### Work instructions:
The complete data, repeated exactly, should form your response.

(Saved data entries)
···

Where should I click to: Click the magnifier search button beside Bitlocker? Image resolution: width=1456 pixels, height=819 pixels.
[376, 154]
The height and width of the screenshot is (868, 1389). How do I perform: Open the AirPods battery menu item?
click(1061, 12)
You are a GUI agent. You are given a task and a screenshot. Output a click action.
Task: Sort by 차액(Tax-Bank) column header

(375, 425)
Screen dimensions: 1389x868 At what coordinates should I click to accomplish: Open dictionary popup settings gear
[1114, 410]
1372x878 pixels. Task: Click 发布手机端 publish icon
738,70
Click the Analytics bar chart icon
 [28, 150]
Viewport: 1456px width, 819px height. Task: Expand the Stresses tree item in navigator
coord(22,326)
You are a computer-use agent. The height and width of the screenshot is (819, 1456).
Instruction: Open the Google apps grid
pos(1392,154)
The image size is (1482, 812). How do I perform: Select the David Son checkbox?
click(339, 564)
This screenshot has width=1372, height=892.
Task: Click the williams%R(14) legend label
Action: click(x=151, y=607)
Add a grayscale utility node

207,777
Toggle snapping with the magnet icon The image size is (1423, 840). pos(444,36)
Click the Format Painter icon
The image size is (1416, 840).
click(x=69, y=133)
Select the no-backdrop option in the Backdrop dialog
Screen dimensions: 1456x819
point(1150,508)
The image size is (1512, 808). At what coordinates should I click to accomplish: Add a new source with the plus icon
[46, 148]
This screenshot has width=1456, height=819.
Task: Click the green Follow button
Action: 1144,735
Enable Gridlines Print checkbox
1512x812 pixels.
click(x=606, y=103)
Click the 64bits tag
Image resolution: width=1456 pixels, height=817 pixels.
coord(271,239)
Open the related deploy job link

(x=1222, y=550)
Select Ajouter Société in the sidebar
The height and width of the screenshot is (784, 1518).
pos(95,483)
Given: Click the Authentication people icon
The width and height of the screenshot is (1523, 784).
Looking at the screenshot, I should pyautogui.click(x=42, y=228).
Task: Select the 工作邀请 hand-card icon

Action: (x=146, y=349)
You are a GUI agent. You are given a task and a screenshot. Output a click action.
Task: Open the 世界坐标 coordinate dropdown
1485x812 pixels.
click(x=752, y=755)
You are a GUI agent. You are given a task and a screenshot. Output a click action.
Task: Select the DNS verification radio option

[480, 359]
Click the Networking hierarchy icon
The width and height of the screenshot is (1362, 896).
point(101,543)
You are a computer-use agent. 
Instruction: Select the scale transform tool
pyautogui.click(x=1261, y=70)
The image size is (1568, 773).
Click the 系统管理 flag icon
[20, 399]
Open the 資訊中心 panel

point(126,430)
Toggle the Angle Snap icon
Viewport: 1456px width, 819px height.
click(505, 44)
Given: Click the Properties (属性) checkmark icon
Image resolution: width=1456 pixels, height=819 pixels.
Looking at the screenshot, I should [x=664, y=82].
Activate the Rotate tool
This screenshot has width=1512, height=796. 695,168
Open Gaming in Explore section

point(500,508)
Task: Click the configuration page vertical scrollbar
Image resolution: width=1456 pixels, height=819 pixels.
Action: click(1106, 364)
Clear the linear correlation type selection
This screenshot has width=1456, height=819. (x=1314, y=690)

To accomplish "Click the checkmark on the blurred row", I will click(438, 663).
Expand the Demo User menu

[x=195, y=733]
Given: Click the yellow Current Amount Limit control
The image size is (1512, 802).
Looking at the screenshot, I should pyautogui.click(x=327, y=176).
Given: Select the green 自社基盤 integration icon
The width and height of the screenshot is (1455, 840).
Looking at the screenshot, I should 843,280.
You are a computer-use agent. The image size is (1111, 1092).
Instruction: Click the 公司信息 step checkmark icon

···

### Exercise output:
Where should I click to: Click the magnifier search button beside Bitlocker? Image resolution: width=1456 pixels, height=819 pixels.
[376, 154]
The height and width of the screenshot is (868, 1389). How do I perform: Open the AirPods battery menu item?
click(1061, 12)
You are a GUI agent. You are given a task and a screenshot. Output a click action.
Task: Sort by 차액(Tax-Bank) column header

(375, 425)
Screen dimensions: 1389x868 At what coordinates should I click to accomplish: Open dictionary popup settings gear
[1114, 410]
1372x878 pixels. Task: Click 发布手机端 publish icon
738,70
Click the Analytics bar chart icon
 [28, 150]
Viewport: 1456px width, 819px height. Task: Expand the Stresses tree item in navigator
coord(22,326)
You are a computer-use agent. The height and width of the screenshot is (819, 1456).
Instruction: Open the Google apps grid
pos(1392,154)
The image size is (1482, 812). How do I perform: Select the David Son checkbox?
click(339, 564)
This screenshot has width=1372, height=892.
Task: Click the williams%R(14) legend label
Action: click(x=151, y=607)
Add a grayscale utility node

207,777
Toggle snapping with the magnet icon The image size is (1423, 840). pos(444,36)
Click the Format Painter icon
The image size is (1416, 840).
click(x=69, y=133)
Select the no-backdrop option in the Backdrop dialog
Screen dimensions: 1456x819
point(1150,508)
The image size is (1512, 808). At what coordinates should I click to accomplish: Add a new source with the plus icon
[46, 148]
This screenshot has width=1456, height=819.
Task: Click the green Follow button
Action: 1144,735
Enable Gridlines Print checkbox
1512x812 pixels.
click(x=606, y=103)
Click the 64bits tag
Image resolution: width=1456 pixels, height=817 pixels.
coord(271,239)
Open the related deploy job link

(x=1222, y=550)
Select Ajouter Société in the sidebar
The height and width of the screenshot is (784, 1518).
pos(95,483)
Given: Click the Authentication people icon
The width and height of the screenshot is (1523, 784).
Looking at the screenshot, I should pyautogui.click(x=42, y=228).
Task: Select the 工作邀请 hand-card icon

Action: (x=146, y=349)
You are a GUI agent. You are given a task and a screenshot. Output a click action.
Task: Open the 世界坐标 coordinate dropdown
1485x812 pixels.
click(x=752, y=755)
You are a GUI agent. You are given a task and a screenshot. Output a click action.
Task: Select the DNS verification radio option

[480, 359]
Click the Networking hierarchy icon
The width and height of the screenshot is (1362, 896).
point(101,543)
You are a computer-use agent. 
Instruction: Select the scale transform tool
pyautogui.click(x=1261, y=70)
The image size is (1568, 773).
Click the 系统管理 flag icon
[20, 399]
Open the 資訊中心 panel

point(126,430)
Toggle the Angle Snap icon
Viewport: 1456px width, 819px height.
click(505, 44)
Given: Click the Properties (属性) checkmark icon
Image resolution: width=1456 pixels, height=819 pixels.
Looking at the screenshot, I should [x=664, y=82].
Activate the Rotate tool
This screenshot has width=1512, height=796. 695,168
Open Gaming in Explore section

point(500,508)
Task: Click the configuration page vertical scrollbar
Image resolution: width=1456 pixels, height=819 pixels.
Action: click(1106, 364)
Clear the linear correlation type selection
This screenshot has width=1456, height=819. (x=1314, y=690)

To accomplish "Click the checkmark on the blurred row", I will click(438, 663).
Expand the Demo User menu

[x=195, y=733]
Given: Click the yellow Current Amount Limit control
The image size is (1512, 802).
Looking at the screenshot, I should pyautogui.click(x=327, y=176).
Given: Select the green 自社基盤 integration icon
The width and height of the screenshot is (1455, 840).
Looking at the screenshot, I should 843,280.
You are a computer-use agent. The image size is (1111, 1092).
Instruction: Click the 公司信息 step checkmark icon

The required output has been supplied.